[871] Lucilius is supposed to have been the Duke of Bourbon, the pupil of La Bruyère, and the spot of ground, the park of Chantilly, the seat of the Condé family. (See page [25], § 48.)
[872] Instead of the Nonette and the Thève, two small rivers canalised by order of the Prince de Condé, our author names two other small streams, the Yvette, which has its source near Rambouillet, and the Lignon, an affluent of the Loire.
[873] André le Nôtre, a celebrated landscape-gardener, laid out the gardens of Versailles and Chantilly, and died in 1700.
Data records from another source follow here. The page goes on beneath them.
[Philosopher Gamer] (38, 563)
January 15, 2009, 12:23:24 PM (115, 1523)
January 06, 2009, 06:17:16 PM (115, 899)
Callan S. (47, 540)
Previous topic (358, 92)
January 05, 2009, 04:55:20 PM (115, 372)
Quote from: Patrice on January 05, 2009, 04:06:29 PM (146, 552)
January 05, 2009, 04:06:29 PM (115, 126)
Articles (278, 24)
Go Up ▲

[874] The calculations of La Bruyère were not always exact; thus the mass of the moon is eighty-nine times less than the earthʼs; it is 2165 miles in diameter, and revolves at a mean distance of 238,800 miles round the earth.
[875] Our author argues as if he were no believer in the system of Copernicus (1473-1543), but he only states that the sun appears to move through the firmament, for on page 484 he distinctly mentions that “the earth is carried round the sun.”
[876] If we suppose that the earth is immovable, the moon moves at a rate of more than eighteen hundred thousand miles a day, but in reality it moves at the rate of about sixty thousand miles during twenty-four hours.
[877] Sound travels at the rate of more than nine hundred miles per hour.
[878] It is in reality a hundred and ten times more.
[879] Its absolute diameter is 860,000 miles.
[880] The volume of the sun is equivalent to about one and a quarter million times the volume of our earth; but its mean density is only a quarter of that of the earth.